我是说时间复杂度是 O(k 2)或O(k log k) 因为这取决于您可以多快搜索并插入到容器中的 s。如果 s 是一个普通列表,其中一个操作是线性的,你会得到 k^2。但是,如果您愿意将 s 构建为平衡二叉树,则可以获得 O(k log k) 时间。
回答by user967710
two solutions I don't think appear here - the corresponds is quite long, and contains some links, however, I don't think all of the posts relate to the problem of choosing a subst of K elemetns out of a set of N elements. [By "set", I refer to the mathematical term, i.e. all elements appear once, order is not important].
我认为这里不会出现两个解决方案 - 对应很长,并且包含一些链接,但是,我认为并非所有帖子都与从一组 N 个元素中选择 K 个元素的子集有关. [通过“设置”,我指的是数学术语,即所有元素都出现一次,顺序不重要]。
Sol 1:
溶胶 1:
//Assume the set is given as an array:
Object[] set ....;
for(int i=0;i<K; i++){
randomNumber = random() % N;
print set[randomNumber];
//swap the chosen element with the last place
temp = set[randomName];
set[randomName] = set[N-1];
set[N-1] = temp;
//decrease N
N--;
}
This looks similar to the answer daniel gave, but it actually is very different. It is of O(k) run time.
这看起来与 daniel 给出的答案相似,但实际上却大不相同。
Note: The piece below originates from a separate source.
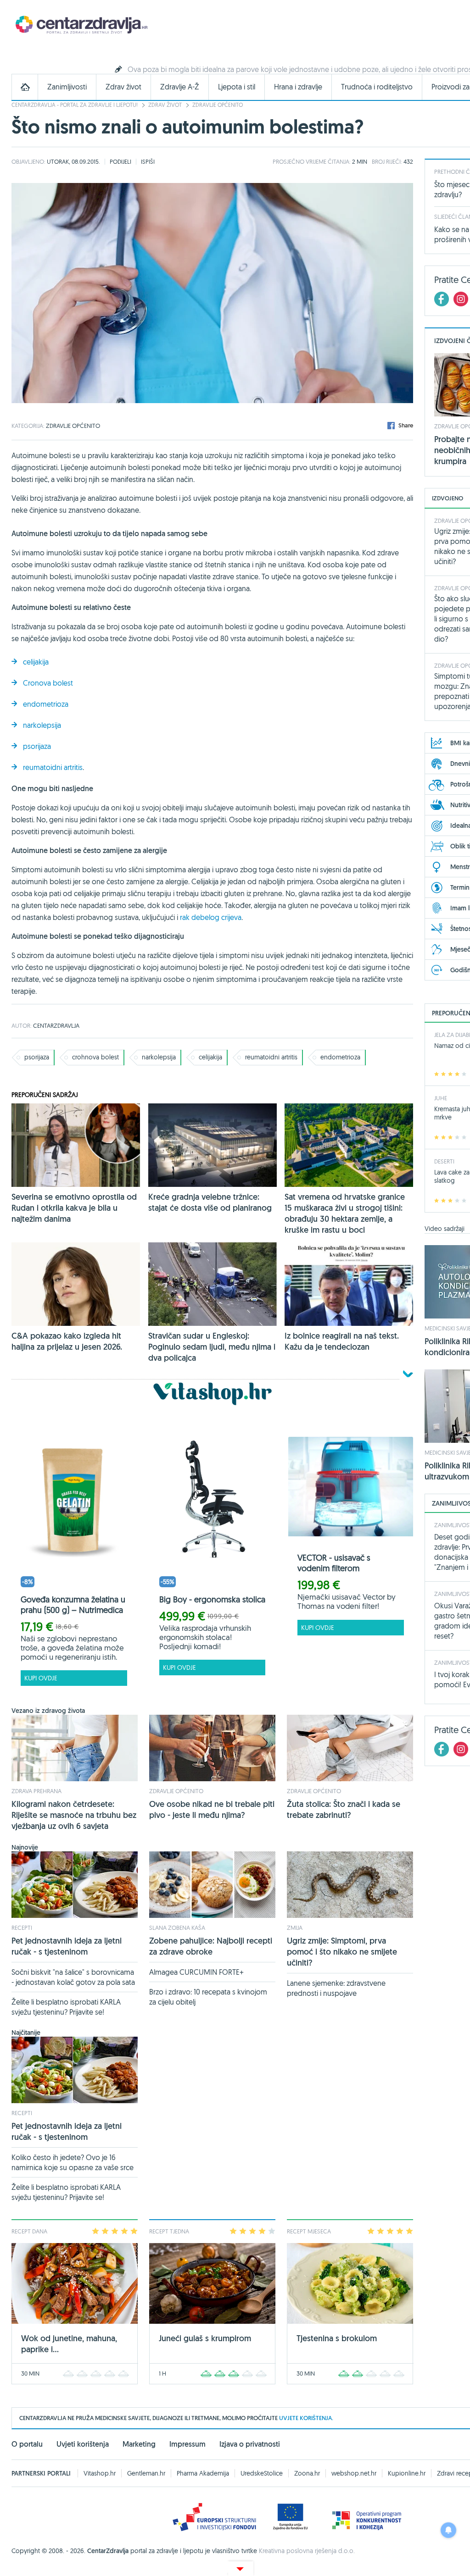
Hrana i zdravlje (298, 87)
它的运行时间为 O(k)。
Another solution is to use some math: consider the array indexes as Z_n and so we can choose randomly 2 numbers, x which is co-prime to n, i.e. chhose gcd(x,n)=1, and another, a, which is "starting point" - then the series: a % n,a+x % n, a+2*x % n,...a+(k-1)*x%n is a sequence of distinct numbers (as long as k<=n).
另一种解决方案是使用一些数学运算:将数组索引视为 Z_n,因此我们可以随机选择 2 个数字,x 与 n 互质,即选择 gcd(x,n)=1,另一个是 a,即“起点” - 那么系列:a % n,a+x % n, a+2*x % n,...a+(k-1)*x%n 是不同数字的序列(只要k<=n)。